[START]

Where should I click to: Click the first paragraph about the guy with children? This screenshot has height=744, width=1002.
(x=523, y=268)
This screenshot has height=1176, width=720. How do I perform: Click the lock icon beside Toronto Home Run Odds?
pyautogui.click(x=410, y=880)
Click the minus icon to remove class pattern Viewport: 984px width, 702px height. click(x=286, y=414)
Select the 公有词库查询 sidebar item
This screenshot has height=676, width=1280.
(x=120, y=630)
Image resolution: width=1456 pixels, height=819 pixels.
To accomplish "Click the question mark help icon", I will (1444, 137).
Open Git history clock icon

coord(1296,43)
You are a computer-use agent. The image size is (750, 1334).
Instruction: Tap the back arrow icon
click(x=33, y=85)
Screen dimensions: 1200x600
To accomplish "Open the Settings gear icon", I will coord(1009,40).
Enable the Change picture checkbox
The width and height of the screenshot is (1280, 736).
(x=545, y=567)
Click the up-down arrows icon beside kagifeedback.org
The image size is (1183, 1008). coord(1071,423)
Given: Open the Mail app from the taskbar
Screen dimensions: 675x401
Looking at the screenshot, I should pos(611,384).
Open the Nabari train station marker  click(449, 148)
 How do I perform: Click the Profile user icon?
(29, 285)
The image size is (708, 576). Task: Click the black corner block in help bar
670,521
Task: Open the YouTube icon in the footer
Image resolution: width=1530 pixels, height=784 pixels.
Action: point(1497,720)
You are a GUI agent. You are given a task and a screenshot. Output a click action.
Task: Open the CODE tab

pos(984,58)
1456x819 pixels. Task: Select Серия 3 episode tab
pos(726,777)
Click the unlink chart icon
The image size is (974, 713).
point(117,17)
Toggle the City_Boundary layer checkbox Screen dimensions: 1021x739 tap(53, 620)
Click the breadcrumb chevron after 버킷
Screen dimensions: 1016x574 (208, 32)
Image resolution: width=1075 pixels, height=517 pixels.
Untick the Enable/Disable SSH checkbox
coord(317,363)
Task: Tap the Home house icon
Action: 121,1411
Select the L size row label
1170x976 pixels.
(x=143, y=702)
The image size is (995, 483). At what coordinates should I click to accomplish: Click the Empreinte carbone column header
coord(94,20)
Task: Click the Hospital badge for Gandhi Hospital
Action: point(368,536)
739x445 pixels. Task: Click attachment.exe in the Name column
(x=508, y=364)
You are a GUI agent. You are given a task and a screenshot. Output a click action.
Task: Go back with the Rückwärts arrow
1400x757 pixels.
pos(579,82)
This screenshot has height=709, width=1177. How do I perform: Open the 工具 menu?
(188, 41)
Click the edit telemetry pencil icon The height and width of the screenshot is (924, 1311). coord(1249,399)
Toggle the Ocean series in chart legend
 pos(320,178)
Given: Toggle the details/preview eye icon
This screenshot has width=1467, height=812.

[END]

AIM:
Rewrite everything from the line containing "This screenshot has height=709, width=1177." down to the end of the records, requests included, and output only those lines. Multiply every coordinate in the answers by 0.85 and round each to the nearest whole number, with halves rounding up.

RESPONSE:
This screenshot has height=709, width=1177. How do I perform: Open the 工具 menu?
(160, 35)
Click the edit telemetry pencil icon The height and width of the screenshot is (924, 1311). coord(1062,339)
Toggle the Ocean series in chart legend
 pos(272,151)
Given: Toggle the details/preview eye icon
This screenshot has width=1467, height=812.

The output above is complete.